I mentioned in part one of this blog how I completed the Peddars Way and Norfolk Coast Path National Trail in April 2017. This is very much a walk of two halves and when I hit the coast, east of Hunstanton, on my fourth day, the flavour of the walk changed dramatically.
This is a popular part of Norfolk and there is still quite a large resident population living in the many villages and towns that nestle up tight to the coast. As a consequence of this, I found that the small lamp boxes that I mostly encountered on my walk through rural and lonely Norfolk inland were largely replaced with wall boxes and pillar boxes capable of holding larger volumes of post. It wasn’t long before I encountered a big and impressive A type pillar box, cast by Machan, in the village of Thornham.
This EiiR box was similar to the box I had seen at Castle Acre the previous day, but unlike that box, this one sat next to another example of Post Office street furniture – a K6 telephone kiosk, still with a working telephone and the crown picked out in gold paint. There were five manufacturers of K6 kiosks: Carron, Macfarlane, Mc Dowall Steven, Bratt Colbran and the maker of this kiosk, the Lion Foundry.
Sadly, with falling volumes of mail being posted, some post boxes have fallen from use. Set into the flint and brick garden wall of Dormy House in Brancaster was a sad looking wall box made by W. T. Allen. The small crown and cipher on this small wall box indicated that it was made early in George V’s reign. An example of a box made later was situated only a little further along the coast. This C type wall box (below), also made by W. T. Allen, in the wall of the Maltings in Burnham Overy Staithe has the larger crown and cipher.

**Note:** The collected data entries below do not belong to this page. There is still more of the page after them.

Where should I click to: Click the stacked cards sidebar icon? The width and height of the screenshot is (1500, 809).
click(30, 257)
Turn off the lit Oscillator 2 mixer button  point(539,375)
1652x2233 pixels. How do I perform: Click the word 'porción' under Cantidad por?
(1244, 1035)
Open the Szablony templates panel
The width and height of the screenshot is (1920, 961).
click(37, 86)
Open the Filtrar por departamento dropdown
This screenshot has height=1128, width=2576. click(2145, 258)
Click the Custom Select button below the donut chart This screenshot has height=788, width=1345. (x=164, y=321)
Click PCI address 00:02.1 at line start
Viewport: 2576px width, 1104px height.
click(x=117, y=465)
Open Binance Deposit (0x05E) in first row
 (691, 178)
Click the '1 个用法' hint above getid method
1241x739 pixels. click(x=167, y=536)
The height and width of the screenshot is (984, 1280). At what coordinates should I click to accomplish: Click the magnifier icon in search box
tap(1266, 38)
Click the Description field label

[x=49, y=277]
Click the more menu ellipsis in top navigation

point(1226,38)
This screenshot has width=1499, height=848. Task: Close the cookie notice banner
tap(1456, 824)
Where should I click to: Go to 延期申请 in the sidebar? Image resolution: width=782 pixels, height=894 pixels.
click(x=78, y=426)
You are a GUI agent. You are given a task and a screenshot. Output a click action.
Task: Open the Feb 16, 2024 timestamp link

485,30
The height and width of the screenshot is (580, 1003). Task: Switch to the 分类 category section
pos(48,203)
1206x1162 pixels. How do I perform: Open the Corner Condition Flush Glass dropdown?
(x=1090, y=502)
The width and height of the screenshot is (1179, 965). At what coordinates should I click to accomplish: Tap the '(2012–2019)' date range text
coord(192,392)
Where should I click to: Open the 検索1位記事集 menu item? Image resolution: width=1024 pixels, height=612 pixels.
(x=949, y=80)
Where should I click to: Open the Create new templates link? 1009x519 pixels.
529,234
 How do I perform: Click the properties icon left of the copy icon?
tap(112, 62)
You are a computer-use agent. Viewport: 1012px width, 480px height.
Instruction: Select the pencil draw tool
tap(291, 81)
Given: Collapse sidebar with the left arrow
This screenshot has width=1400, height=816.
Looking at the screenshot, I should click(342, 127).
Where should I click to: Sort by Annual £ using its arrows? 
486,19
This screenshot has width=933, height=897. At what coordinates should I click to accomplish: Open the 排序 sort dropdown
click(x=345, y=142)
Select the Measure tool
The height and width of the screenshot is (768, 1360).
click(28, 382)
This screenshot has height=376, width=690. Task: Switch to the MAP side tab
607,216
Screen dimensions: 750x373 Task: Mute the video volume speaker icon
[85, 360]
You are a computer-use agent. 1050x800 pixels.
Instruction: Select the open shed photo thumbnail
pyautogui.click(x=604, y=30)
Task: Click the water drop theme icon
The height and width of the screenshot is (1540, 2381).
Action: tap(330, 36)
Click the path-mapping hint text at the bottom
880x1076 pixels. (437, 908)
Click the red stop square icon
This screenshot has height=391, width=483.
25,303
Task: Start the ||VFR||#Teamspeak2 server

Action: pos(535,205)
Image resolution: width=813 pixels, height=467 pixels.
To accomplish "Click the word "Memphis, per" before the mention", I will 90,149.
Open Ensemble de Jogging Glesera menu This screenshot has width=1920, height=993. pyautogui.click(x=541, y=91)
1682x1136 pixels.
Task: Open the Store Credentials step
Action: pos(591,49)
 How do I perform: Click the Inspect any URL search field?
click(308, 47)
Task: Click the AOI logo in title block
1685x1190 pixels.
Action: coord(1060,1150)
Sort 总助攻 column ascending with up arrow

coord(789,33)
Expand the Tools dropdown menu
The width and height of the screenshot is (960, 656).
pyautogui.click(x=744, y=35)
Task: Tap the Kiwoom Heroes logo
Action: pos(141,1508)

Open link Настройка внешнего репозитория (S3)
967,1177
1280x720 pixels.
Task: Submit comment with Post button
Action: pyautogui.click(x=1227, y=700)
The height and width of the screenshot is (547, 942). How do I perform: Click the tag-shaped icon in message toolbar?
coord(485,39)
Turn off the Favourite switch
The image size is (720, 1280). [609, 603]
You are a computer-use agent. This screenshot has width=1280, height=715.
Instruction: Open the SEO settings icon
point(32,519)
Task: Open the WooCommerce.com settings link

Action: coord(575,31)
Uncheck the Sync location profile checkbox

I reached Wells-next-the-Sea in time for lunch on my fifth day of walking and the town was alive with visitors. This is still a successful fishing port and popular place to visit, which may explain the need for the large wall box to be found alongside the main quay. Unlike my earlier wall boxes though, this box, carrying the cipher of EiiR, had been cast by Carron, who also made many pillar boxes for the Post Office. The last daily collection time of 09.00 a.m. can be appreciated by few though.
I did pass boxes similar to those I had seen on the Peddars Way; another M type and a later casting of a ‘Tinnie Lizzie’, but I had to wait until the end of my trail in Cromer before I found anything new to the walk. This was a lovely small pillar box from EviiR’s reign. This box, looking a little dilapidated with fading paint and broken collection plate holder, was cast by McDowall Steven.
Personally, I think that this pinnacle in pillar box design, was made before certain design aspects were altered. This B type pillar has a curved collection plate holder; later designs had a ‘squared off’ design. It also has the better proportioned aperture, before they were made larger and jutted out. A handsome looking piece of street furniture, it can be seen that this box dates from after 1904 when the design was altered slightly so that the aperture was included in the door, rather than above it. This solved the problem of letters being trapped and left behind during collections.
There was one final addition to my variety of post boxes encountered on my trek. Cheating slightly, this was on my train journey home afterward. Changing trains, I was delighted to find that Norwich Railway Station is one of the declining few still to have a pillar box on its concourse. Mostly hidden away behind the flowers was another B type pillar box.
This was a much later box than that seen earlier in the day at Cromer. Cast during the reign of the current monarch- Elizabeth the Second, this pillar box sports the jutting, 10-inch wide aperture.
It had been interesting six days on my walk. Not only had I seen striking changes in geology, a wealth of natural history and traces of county inhabitants stretching back to the Bronze Age, but a diverse selection of post boxes and telephone kiosks had also added variety to my trail. I hope you found it of interest.